Kai ergänzt: "Man bringt einfach Menschen zusammen und wir bekommen häufig auch hinterher noch positive Rückmeldungen von den Eltern." Einer der schönsten Momente für ihn sei gewesen, als er nach einem Zoom-Meeting eine E-Mail von einer Mutter bekommen habe, die geschrieben habe, dass sich das Treffen positiv auf die Entwicklung ihres Sohnes ausgewirkt habe. "Ich war mir lange nicht sicher, wie sehr wir mit diesen Online-Meetings die Kinder überhaupt vor ihren Bildschirmen erreichen." Deshalb habe ihn die Nachricht sehr bewegt.
"Das ist wirklich eine besondere Vereinskultur"
Aus diesem Grund hoffen Vanessa und Kai, dass die Bekanntheit des Vereins weiter wächst. "Viele haben akzeptiert, dass man einfach einsam ist, wenn man krank ist", sagt Vanessa. "Es ist nur wenigen bekannt, dass ein solcher Verein wie unserer existiert, der Möglichkeiten und Angebote anbietet, etwas mit den Kindern zu unternehmen."

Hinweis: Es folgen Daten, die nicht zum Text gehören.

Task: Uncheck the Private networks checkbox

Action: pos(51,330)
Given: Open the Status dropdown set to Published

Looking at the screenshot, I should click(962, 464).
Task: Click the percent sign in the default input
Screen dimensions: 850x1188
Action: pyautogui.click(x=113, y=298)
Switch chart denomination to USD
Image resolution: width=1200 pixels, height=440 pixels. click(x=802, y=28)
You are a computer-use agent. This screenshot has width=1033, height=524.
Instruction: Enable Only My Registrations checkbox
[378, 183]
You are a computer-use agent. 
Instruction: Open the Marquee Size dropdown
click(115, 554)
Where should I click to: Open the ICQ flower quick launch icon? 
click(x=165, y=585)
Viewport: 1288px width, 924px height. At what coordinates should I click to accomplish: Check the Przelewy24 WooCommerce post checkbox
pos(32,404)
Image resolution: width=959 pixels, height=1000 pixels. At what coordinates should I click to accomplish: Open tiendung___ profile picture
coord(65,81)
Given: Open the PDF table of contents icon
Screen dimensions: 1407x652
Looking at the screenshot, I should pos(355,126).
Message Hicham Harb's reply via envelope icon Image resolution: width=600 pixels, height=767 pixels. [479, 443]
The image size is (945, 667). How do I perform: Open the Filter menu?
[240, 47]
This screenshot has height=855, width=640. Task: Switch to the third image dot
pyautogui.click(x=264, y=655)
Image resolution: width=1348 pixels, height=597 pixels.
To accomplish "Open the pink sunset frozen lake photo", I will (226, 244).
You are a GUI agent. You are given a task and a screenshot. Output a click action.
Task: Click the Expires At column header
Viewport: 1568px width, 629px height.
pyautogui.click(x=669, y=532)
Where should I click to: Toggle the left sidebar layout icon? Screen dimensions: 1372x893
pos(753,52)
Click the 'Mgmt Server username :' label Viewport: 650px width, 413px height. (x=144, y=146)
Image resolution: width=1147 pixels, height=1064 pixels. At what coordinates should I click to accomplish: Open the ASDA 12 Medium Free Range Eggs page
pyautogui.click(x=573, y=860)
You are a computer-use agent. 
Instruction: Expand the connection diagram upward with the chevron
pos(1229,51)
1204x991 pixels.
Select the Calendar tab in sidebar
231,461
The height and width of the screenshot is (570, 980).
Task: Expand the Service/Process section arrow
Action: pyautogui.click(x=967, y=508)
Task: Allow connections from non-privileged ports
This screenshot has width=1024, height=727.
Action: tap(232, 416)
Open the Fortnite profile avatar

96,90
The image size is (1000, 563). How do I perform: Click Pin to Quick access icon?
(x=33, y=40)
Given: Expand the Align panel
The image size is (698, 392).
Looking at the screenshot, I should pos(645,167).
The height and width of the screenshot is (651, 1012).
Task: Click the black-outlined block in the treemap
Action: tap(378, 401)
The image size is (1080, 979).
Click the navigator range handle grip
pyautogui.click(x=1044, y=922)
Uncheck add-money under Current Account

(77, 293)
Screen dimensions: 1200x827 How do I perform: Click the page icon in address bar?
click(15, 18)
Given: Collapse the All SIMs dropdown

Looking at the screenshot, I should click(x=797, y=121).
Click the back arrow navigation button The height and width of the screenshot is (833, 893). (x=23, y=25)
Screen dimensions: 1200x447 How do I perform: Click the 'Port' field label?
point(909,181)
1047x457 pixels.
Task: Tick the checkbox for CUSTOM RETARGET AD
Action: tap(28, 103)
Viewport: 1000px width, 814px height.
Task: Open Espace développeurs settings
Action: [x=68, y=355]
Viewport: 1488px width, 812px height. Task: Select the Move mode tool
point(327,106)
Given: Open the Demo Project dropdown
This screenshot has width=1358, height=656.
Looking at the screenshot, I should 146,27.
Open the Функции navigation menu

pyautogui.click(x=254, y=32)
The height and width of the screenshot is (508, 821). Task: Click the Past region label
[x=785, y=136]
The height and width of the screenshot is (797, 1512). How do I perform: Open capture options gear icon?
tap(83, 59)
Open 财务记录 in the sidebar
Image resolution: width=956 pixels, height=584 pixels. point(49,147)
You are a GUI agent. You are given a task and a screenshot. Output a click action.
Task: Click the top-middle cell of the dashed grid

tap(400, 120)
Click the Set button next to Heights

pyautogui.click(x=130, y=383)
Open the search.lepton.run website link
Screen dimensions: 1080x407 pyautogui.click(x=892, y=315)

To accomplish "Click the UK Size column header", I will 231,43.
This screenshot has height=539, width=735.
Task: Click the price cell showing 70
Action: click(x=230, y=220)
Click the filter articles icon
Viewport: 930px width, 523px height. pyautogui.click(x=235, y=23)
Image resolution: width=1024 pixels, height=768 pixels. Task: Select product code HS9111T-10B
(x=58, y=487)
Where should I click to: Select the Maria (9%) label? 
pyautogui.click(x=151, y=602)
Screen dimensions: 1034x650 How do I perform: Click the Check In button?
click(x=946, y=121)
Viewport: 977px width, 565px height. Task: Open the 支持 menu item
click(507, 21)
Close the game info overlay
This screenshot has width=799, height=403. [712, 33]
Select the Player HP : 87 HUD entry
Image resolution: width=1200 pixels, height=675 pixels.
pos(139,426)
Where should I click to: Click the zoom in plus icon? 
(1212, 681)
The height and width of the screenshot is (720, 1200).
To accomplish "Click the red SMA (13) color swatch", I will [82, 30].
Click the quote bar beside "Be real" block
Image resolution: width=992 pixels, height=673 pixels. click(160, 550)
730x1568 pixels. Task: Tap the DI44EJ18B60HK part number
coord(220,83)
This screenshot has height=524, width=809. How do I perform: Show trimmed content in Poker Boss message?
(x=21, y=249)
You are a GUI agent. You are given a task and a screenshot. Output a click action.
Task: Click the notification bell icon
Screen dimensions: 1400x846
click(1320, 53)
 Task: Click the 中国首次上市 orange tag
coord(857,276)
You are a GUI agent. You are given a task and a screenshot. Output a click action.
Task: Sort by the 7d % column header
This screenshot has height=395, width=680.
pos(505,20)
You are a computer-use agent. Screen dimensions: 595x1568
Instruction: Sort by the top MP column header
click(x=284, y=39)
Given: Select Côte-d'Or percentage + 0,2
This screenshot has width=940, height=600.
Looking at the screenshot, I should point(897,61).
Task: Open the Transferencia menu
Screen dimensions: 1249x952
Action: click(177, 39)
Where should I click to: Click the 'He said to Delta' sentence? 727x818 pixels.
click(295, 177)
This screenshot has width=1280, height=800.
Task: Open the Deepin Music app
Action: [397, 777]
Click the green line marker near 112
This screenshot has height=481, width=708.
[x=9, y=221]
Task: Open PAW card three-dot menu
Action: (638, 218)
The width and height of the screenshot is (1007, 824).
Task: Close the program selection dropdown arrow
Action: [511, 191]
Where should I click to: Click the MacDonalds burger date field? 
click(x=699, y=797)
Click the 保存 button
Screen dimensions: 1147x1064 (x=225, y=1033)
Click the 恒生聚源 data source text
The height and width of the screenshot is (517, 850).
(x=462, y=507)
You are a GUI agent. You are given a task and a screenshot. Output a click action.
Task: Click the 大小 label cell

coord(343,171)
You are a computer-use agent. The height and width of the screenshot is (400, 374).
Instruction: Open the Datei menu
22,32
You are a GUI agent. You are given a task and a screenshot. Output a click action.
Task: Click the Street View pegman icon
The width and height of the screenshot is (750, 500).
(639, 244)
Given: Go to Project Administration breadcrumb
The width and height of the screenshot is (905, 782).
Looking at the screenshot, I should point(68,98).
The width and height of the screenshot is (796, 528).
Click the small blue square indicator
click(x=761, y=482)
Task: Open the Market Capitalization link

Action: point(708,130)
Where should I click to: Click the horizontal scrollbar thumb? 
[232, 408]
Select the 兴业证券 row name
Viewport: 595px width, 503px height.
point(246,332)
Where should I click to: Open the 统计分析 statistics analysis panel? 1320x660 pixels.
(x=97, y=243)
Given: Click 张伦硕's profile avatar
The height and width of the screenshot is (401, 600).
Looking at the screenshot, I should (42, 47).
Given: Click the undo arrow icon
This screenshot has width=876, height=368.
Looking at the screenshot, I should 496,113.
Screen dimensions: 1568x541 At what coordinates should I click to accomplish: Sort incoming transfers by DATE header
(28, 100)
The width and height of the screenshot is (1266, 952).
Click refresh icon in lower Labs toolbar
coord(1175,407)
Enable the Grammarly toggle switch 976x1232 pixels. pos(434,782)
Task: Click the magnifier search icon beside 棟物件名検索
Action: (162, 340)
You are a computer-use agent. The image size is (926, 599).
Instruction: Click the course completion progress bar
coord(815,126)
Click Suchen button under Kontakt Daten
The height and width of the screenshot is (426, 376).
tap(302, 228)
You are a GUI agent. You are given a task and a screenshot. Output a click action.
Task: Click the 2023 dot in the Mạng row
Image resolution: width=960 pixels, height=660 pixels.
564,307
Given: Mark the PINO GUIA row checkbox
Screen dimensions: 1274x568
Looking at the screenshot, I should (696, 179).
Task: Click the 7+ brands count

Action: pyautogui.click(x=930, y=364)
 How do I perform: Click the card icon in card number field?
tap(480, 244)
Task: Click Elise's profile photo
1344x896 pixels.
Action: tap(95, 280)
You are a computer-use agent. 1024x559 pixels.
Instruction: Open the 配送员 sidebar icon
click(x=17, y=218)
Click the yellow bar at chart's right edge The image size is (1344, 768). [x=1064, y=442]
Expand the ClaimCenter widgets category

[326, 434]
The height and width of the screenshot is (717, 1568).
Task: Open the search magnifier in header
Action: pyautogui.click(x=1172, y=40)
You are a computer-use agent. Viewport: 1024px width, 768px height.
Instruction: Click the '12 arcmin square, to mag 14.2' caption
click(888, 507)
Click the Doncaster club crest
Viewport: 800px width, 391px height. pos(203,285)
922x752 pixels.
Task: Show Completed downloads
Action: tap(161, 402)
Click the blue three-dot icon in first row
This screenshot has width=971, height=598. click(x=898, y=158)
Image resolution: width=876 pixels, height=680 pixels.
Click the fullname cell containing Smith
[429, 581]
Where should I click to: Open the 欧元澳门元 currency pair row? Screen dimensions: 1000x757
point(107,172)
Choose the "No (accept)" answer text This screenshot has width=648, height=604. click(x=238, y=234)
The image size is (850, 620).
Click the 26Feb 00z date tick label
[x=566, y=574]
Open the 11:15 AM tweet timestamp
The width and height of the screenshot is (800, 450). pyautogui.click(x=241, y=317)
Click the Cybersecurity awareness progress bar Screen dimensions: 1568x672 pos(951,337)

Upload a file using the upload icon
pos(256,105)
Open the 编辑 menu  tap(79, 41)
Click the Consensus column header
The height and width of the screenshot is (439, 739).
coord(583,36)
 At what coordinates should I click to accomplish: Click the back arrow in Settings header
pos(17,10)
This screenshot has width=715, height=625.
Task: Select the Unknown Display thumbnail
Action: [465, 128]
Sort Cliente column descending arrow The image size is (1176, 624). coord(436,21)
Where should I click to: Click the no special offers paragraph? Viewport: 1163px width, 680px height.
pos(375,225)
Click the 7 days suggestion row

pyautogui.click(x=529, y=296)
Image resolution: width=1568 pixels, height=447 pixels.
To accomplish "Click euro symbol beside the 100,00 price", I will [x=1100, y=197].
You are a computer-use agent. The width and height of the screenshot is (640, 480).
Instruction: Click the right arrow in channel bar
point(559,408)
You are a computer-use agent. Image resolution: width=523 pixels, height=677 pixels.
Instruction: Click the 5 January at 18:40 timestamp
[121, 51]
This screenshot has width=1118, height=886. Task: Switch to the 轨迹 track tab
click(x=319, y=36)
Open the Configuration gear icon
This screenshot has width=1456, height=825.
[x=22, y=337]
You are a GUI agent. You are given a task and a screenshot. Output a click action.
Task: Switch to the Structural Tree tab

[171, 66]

Finanziert wird die Initiative "HerzCaspar", die auch in Gießen, Bielefeld und Berlin aktiv ist, komplett über Spenden. "Wir haben einige, die jährlich etwas zahlen, außerdem bekommen wir immer wieder mal von Unternehmen etwas, die zum Beispiel Spendenaktionen an Weihnachten machen. Und wir bewerben uns auf öffentliche Fördertöpfe, sodass wir darüber Unterstützung bekommen", sagt Katrin Wertz, hauptamtliche Projektleitung des Vereins.
Unterstützung werde weiterhin gesucht. "Es ist ein sehr junges, dynamisches Team, jeder kann seine Ideen einbringen. Wir alle reden sehr offen miteinander, auch in schwierigen Situationen", sagt Kai. Es sei ein sehr familiäres Miteinander. "Das ist wirklich eine besondere Vereinskultur."
Hintergrund zum Beitrag
Die Ehrenamtskampagne "Helping Hands" zeichnet soziale Projekte in Hamburg aus. Sie wird von der Ströer-Gruppe initiiert, zu der auch das Nachrichtenportal t-online gehört. Schirmherrin ist die Präsidentin der Hamburgischen Bürgerschaft, Carola Veit.